1.The major cardiovascular and renal actions of α-atrial natriuretic peptide (ANP) and brain natriuretic peptide (BNP) and the fact that the heart is strategically located to sense changes in intravascular volume indicate the importance of these peptides in the overall control of the extracellular fluid volume under normal and pathophysiological conditions.

2.This review examines the clinical and diagnostic significance of the measurement of plasma natriuretic peptides in diseases of the cardiovascular system with particular emphasis on the assessment of patients with heart failure.

3.Raised plasma levels of ANP and BNP have repeatedly been found in patients with heart disease originating from diverse causes including tachycardias, valvular stenosis or ventricular dysfunction. The raised circulating levels of natriuretic peptide (ANP, N-terminal proANP and BNP in particular) are associated with (i) raised atrial and pulmonary wedge pressures; (ii) reduced ventricular systolic and diastolic function; (iii) presence (and possibly geometric form) of left ventricular hypertrophy; and (iv) severe myocardial infarction. Although both plasma ANP and BNP are raised in the presence of left ventricular hypertrophy, BNP appears to be a better index of left ventricular hypertrophy.
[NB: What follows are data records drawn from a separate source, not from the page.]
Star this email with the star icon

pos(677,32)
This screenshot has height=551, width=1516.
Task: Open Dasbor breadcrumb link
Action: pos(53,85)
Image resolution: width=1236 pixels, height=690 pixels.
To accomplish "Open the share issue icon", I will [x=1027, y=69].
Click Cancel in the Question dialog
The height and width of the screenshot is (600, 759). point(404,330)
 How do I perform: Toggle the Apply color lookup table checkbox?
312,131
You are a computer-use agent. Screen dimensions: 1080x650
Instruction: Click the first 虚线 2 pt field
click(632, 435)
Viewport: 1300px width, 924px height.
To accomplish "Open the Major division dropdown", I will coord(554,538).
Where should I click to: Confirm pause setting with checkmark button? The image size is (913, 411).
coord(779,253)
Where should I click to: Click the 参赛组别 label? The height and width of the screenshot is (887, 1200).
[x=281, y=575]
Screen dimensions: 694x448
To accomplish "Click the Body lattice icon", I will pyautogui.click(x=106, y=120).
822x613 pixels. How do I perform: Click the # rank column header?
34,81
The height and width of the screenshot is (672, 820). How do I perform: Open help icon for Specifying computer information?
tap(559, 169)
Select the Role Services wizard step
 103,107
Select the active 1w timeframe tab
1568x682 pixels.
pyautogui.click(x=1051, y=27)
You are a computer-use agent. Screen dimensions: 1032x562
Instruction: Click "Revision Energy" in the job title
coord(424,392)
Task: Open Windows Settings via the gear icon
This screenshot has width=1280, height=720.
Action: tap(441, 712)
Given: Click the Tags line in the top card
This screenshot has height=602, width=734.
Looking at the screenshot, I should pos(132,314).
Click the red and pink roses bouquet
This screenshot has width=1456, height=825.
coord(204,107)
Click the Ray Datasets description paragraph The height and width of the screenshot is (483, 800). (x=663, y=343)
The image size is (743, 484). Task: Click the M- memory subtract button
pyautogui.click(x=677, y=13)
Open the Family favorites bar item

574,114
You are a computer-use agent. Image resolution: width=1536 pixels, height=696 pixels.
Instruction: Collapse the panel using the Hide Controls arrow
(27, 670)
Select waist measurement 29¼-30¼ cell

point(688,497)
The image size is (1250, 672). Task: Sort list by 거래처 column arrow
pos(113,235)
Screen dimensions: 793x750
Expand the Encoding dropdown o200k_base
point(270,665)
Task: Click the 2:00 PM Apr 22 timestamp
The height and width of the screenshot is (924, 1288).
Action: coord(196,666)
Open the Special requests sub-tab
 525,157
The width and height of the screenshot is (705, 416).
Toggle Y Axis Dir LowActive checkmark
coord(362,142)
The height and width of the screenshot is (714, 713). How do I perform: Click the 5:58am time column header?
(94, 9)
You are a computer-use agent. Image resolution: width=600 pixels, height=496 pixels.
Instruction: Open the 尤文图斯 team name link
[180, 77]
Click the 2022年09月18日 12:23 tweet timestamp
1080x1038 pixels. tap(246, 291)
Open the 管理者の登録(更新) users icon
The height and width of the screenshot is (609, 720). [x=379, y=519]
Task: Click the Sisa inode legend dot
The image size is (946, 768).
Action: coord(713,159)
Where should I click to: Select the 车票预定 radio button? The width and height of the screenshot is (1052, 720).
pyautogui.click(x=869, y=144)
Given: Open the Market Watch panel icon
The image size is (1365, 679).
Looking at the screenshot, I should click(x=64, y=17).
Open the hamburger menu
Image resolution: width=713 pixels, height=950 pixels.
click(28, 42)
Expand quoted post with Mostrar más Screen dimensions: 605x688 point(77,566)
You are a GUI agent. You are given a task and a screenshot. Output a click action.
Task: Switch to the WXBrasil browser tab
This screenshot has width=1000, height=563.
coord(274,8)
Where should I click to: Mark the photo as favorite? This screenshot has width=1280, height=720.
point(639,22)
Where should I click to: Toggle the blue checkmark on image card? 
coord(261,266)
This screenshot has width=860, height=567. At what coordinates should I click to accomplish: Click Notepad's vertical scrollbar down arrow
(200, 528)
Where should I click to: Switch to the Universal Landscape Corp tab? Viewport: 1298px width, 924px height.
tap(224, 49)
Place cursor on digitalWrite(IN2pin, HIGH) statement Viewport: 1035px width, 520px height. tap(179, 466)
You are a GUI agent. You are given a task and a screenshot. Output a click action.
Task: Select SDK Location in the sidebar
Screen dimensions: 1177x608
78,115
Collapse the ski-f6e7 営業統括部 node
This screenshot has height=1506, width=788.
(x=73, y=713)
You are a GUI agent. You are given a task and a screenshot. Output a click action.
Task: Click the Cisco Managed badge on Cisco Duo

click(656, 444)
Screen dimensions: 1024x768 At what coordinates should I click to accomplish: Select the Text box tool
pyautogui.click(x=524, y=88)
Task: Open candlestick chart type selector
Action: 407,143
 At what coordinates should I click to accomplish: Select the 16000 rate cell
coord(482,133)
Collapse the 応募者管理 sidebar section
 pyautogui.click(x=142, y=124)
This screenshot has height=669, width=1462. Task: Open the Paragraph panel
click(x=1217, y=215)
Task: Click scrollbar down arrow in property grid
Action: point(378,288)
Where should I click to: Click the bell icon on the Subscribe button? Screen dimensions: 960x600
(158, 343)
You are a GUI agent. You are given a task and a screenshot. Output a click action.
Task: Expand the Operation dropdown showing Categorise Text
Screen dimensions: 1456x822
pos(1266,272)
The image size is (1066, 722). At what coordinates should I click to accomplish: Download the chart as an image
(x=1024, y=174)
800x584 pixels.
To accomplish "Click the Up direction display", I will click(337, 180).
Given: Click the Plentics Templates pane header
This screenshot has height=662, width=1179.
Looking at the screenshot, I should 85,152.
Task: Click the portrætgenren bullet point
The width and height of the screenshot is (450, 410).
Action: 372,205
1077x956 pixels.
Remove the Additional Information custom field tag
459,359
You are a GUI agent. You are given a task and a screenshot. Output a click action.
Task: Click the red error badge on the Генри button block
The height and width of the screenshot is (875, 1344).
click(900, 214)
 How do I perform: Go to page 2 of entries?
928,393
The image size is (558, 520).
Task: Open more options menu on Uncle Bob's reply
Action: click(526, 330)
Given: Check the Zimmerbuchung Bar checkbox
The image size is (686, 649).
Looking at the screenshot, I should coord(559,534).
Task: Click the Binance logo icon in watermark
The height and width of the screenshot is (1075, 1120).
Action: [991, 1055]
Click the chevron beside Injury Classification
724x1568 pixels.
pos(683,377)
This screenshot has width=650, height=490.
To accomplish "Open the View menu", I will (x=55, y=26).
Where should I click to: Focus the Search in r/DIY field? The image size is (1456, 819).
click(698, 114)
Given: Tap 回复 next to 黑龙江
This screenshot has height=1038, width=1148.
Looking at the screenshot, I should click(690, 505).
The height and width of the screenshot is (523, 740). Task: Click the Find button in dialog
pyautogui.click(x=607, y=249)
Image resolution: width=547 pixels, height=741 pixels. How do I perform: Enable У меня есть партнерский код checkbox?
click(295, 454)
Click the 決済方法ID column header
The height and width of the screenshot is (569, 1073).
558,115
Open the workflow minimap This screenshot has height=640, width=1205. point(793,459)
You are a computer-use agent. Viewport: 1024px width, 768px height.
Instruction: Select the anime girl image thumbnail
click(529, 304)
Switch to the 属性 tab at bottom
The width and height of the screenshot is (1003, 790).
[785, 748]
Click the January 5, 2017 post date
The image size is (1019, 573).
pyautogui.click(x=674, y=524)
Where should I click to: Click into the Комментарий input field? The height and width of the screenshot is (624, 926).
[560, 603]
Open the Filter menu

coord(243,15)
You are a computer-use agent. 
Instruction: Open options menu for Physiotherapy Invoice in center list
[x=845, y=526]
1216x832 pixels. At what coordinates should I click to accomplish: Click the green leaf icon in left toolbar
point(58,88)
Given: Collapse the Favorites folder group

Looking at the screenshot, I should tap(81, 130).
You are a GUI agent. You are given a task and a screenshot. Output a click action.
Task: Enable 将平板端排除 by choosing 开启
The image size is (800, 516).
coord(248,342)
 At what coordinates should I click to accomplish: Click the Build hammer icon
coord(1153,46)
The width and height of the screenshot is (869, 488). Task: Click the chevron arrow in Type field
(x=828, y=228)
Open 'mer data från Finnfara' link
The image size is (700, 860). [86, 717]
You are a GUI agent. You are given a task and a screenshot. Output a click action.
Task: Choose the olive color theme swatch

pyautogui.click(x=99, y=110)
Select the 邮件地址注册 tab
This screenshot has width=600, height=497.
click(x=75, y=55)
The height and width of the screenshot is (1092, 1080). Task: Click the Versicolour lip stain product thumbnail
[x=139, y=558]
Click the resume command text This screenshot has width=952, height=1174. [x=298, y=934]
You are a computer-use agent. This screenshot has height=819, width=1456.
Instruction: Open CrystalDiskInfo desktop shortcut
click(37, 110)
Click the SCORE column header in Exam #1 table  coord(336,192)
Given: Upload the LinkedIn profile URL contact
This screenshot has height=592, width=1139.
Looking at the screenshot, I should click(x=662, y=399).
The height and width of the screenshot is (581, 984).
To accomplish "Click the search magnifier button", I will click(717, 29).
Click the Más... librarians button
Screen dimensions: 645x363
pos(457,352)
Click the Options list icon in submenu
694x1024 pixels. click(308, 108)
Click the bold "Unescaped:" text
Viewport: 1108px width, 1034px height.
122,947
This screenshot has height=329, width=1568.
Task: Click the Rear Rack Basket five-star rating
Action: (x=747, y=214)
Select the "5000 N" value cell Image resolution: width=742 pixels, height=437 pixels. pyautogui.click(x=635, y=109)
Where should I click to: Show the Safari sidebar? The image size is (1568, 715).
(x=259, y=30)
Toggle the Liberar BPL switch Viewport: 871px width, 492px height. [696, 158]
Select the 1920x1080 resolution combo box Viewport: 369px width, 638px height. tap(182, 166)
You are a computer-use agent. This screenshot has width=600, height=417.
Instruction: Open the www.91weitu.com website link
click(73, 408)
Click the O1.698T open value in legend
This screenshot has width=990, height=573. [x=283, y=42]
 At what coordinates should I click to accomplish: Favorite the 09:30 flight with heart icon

4.Several situations where the measurement of natriuretic peptides may be of benefit in the overall assessment of heart disease are discussed. However, it is emphasized that the measurement of plasma natriuretic peptides alone appears to be of limited value as a specific diagnostic tool, given that raised levels are a consequence of haemodynamic and structural abnormalities arising from diverse pathological processes. Despite these limitations, the major value of plasma natriuretic peptides in the examination of patients with suspected heart disease rests on the premise that: (i) a normal value would not be consistent with cardiac disease; (ii) the presence of markedly raised levels may help to target those for subsequent detailed assessment of underlying cardiac dysfunction; and (iii) markedly raised levels of plasma natriuretic peptides after myocardial infarction can identify those at high risk of death.